The standard deviation of sample means = Standard Error is [math]\displaystyle{ \frac{\sigma}{\sqrt{n}} }[/math],
and it can be approximate by using the standard deviation of a single sample mean [math]\displaystyle{ s }[/math] as [math]\displaystyle{ \frac{s}{\sqrt{n}} }[/math].
Thus, [math]\displaystyle{ \bar{x}\ \pm\ k \frac{s}{\sqrt{n}} }[/math] is the range of distribution of a single sample mean [math]\displaystyle{ \bar{x} }[/math] and its corresponding proportion is the probability that the range contains [math]\displaystyle{ \sigma }[/math].
[math]\displaystyle{ \bar{x}\ \pm\ 1.96 \frac{s}{\sqrt{n}} }[/math] is 95% Confidence Interval, [math]\displaystyle{ \bar{x}\ \pm\ 2.58 \frac{s}{\sqrt{n}} }[/math] is 99% Confidence Interval.
When sample size is small (roughly <30) and assumed to follow t distribution
We have to refer to t-distribution table instead of normal distribution table (Z table),
as well as take into account of degrees of freedom, [math]\displaystyle{ n-1 }[/math].
Find out the relevant coefficient [math]\displaystyle{ k }[/math] of [math]\displaystyle{ \bar{x}\ \pm\ k \frac{s}{\sqrt{n}} }[/math] from t-distribution table by using desired CI range and degrees of freedom.
Probability, Likelihood
Statistics is an attempt to estimate population through sample.
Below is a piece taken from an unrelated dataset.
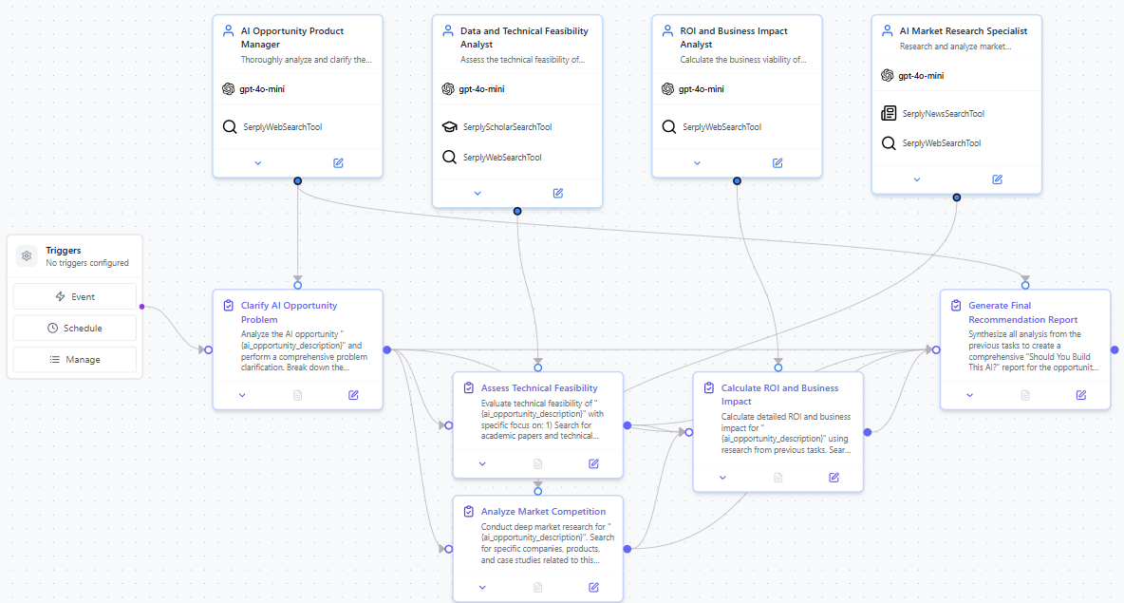Click the SerplyScholarSearchTool graduation cap icon
The width and height of the screenshot is (1124, 603).
click(x=450, y=127)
A population always follows some kind of distribution, i.e., follows some kind of probability distribution. But parameters of a population – e.g., mean and standard deviation in normal distribution, success probability and number of trials in binary distribution, location and scale in logistic distribution, etc. – are what God knows.
And each distribution has each relevant equation to describe its probability distribution, and the equation is derived from parameters.
Probability
When a sample is derived from a population, parameters of the sample can be calculated, and they are the estimates of parameters of the population.
But God knows the true parameters of the population, and parameter of the sample always have random error.
An equation relevant to each distribution is derived from the parameters of the sample, and a value the equation makes also has random error.
And that value the equation makes is probability. Probability is the chance that a given observed data is included in the distribution. Or more specifically, it is conditional probability, because a given observed data (= condition) gives a probability of the existing of the data.
Likelihood
When a sample is derived from a population, observations in the sample should follow the distribution God knows with the parameters God knows, which are impossible to know.
And there are multiple possibility of sets of parameters which observed data in the sample can follow, and different sets of parameters have different chances to exist.
Those chances are likelihood. A set of parameters can be followed by observed data in the sample with very low chance, another set of parameters can be followed by the sample with relatively high chance, and yet another set of parameters can be followed by the sample with the highest chance.
As a natural sense, the highest chance of set of parameters, i.e., the most likely set of parameters (the parameters with the maximum likelihood) is taken into account and is used to make the relevant equation. That is the maximum likelihood estimation method.
On the contrary to that the above-mentioned (conditional) probability fixes the parameters (hypothesis) and varies observations (data), likelihood fixes observations (data) and varies parameters (hypothesis).